- PAGE EXTRACT
####

We do not have school enrollment information above.  We obtained it from [NYC OpenData website](https://data.cityofnewyork.us/Education/2013-2018-Demographic-Snapshot-School/s52a-8aq6).

In [None]:
doe_school_df = pd.read_csv('doe_demographic_snapshot_school.csv')
doe_school_df.head(5)

We will filter it down to the year we are interested in (2017-18) based on the above SHSAT data, and do some cleanup.  We look at 2017-18 because the test is at the very beginning of the year:

> Registration is September 7-October 12, 2017... In 2017, tests were given October 21, 22; October 29, and November 4.

We can also filter information into Grade 8/9 enrollments:

> All students in grades eight and nine who are current New York City residents are eligible. [Source](https://www.schools.nyc.gov/school-life/learning/testing/specialized-high-school-admissions-test)

In [None]:
doe_school_df.columns = [sanitize_columns(c) for c in doe_school_df.columns]
shsat_eligible_class_size_df = doe_school_df \
    .query("year == '2017-18'") \
    [['dbn', 'grade_8', 'grade_9']]
shsat_eligible_class_size_df.head(5)

We will now combine the enrollment data with the NYTimes data.

In [None]:
combined_df = nyt_df.merge(shsat_eligible_class_size_df, on='dbn', how='left')
combined_df.head(5)

Let us run some quick sanity checks.

In [None]:
# using the fact that np.nan != np.nan
display(combined_df.query('grade_8 != grade_8 | grade_9 != grade_9'))
display(combined_df.query('numshsattesttakers > grade_8 + grade_9'))

Looks good.  There are no invalid values or empty values.

Let us add a column for fraction of test takers and look at its distribution.

In [None]:
combined_df['pct_test_takers'] = (combined_df['numshsattesttakers'] * 100 \
                / (combined_df['grade_8'] + combined_df['grade_9'])).astype('int')
combined_df.head(5)

In [None]:
display(combined_df.hist('pct_test_takers', bins=20))

In [None]:
display(combined_df.boxplot('pct_test_takers'))

It looks like we have a sharp drop at around 40%.  We can use that as a cutoff, and label any school that has >40% as "successful".

Let us also have a look at how offers per student is spread out.

In [None]:
display(combined_df.hist('offersperstudent', bins=20))

In [None]:
combined_df['success_label'] = (combined_df['pct_test_takers'] > 40).astype('int')

In [None]:
display(combined_df.head())

We will save this csv file out.

In [None]:
out_df = combined_df[['dbn', 'numshsattesttakers', 'offersperstudent', 'pct_test_takers', 'success_label']]
out_df.to_csv('shsat_outcome_data.csv', index=False)

####

- MATERIAL

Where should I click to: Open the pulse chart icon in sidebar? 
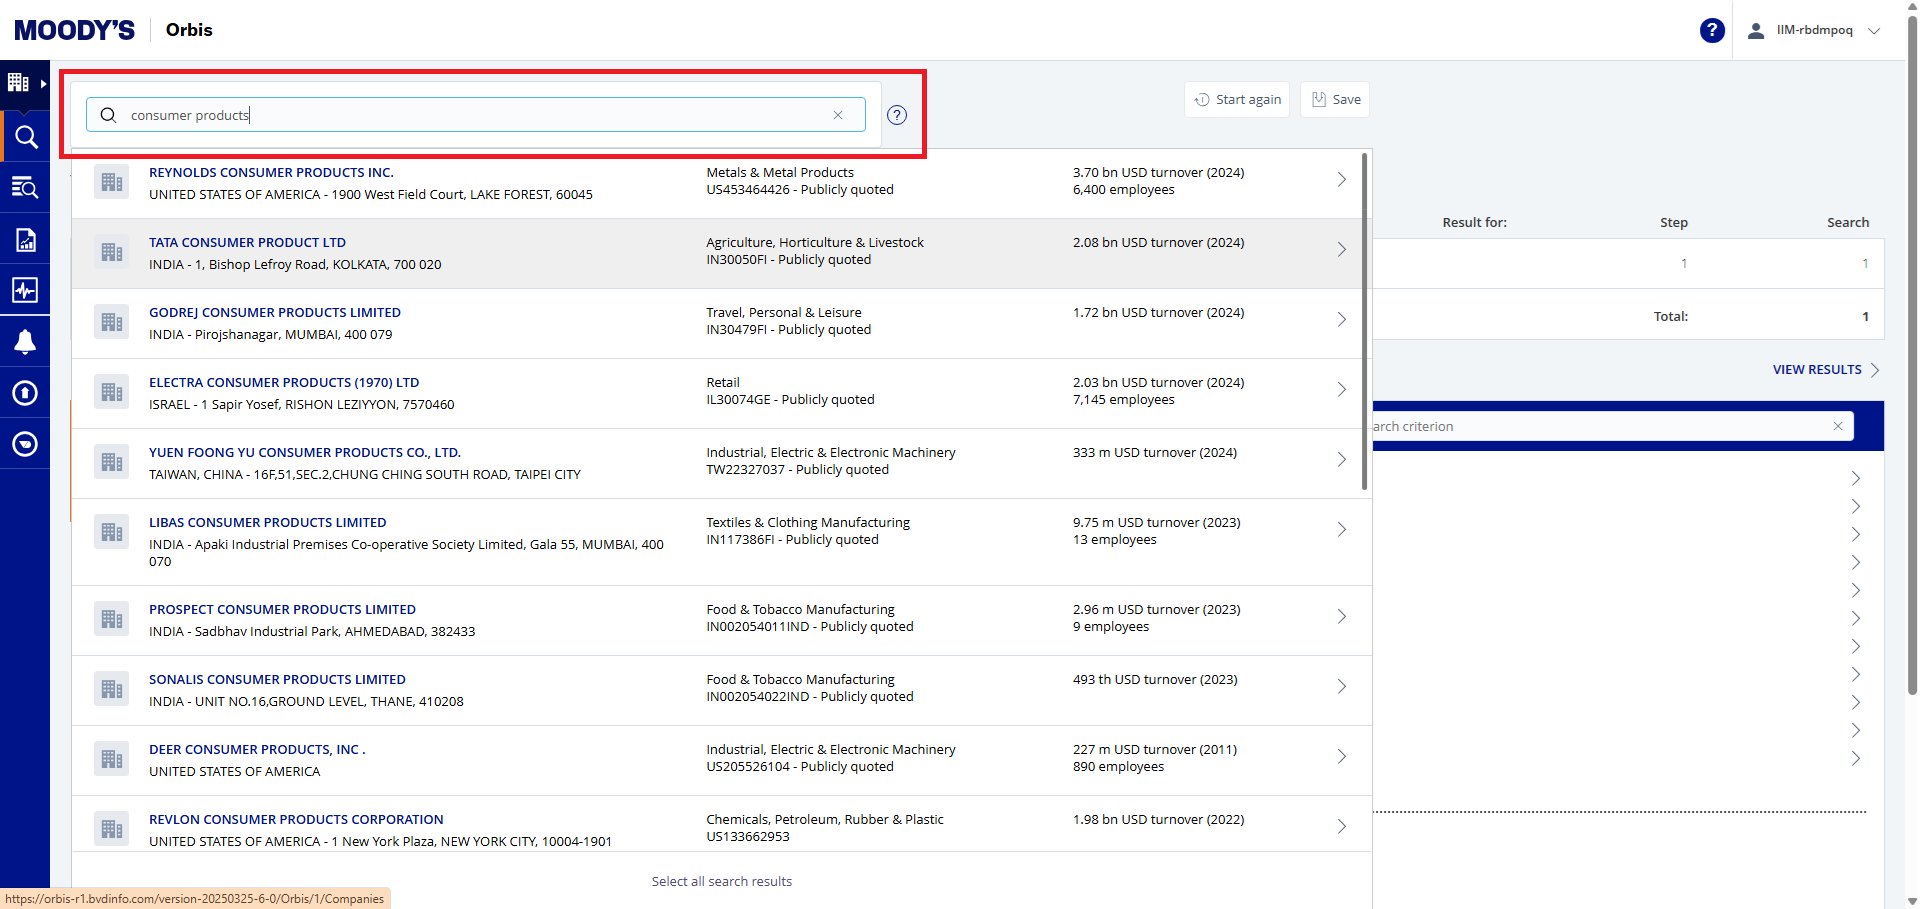(25, 290)
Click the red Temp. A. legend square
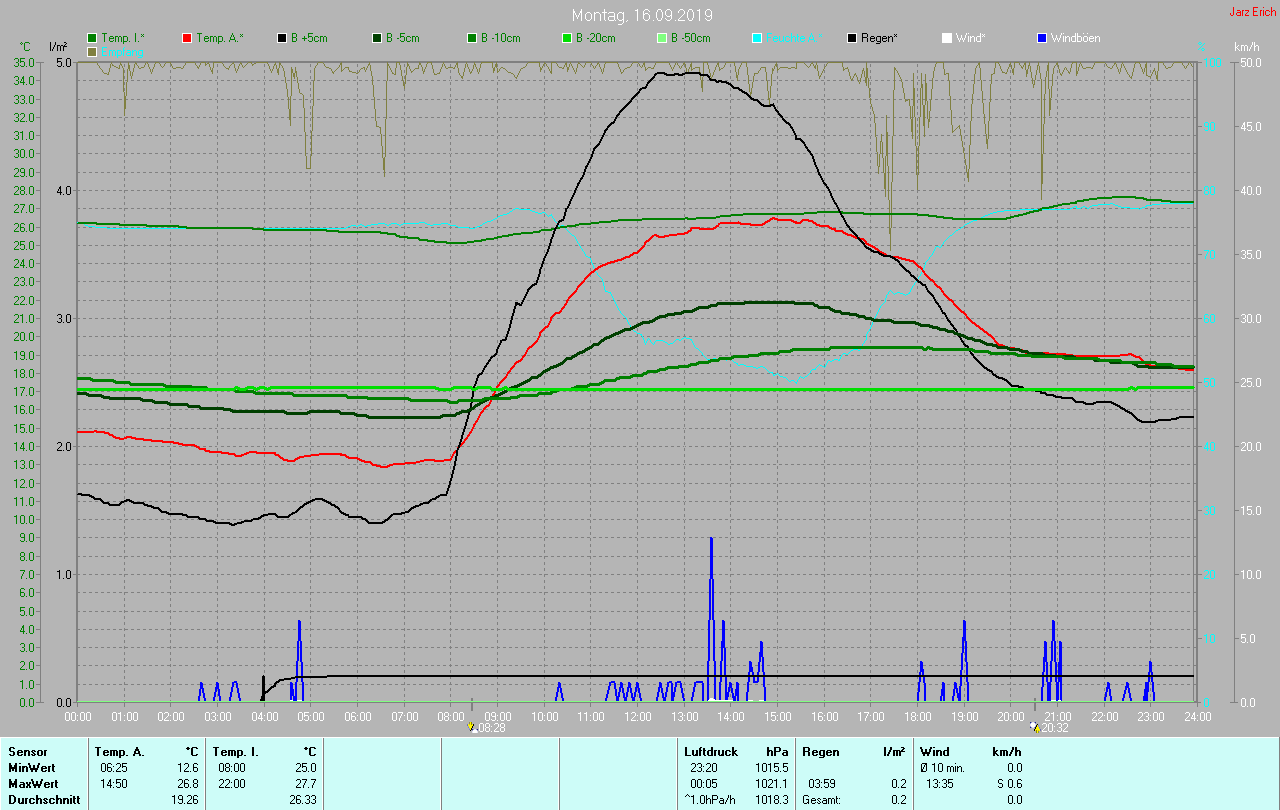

####

- GIVEN EXERCISE
Return the stretch of the SHSAT notebook excerpt from "Let us add a" through "display(combined_df.hist('pct_test_takers', bins=20))", copied word for word.

- WRITTEN SOLUTION
Let us add a column for fraction of test takers and look at its distribution.

In [None]:
combined_df['pct_test_takers'] = (combined_df['numshsattesttakers'] * 100 \
                / (combined_df['grade_8'] + combined_df['grade_9'])).astype('int')
combined_df.head(5)

In [None]:
display(combined_df.hist('pct_test_takers', bins=20))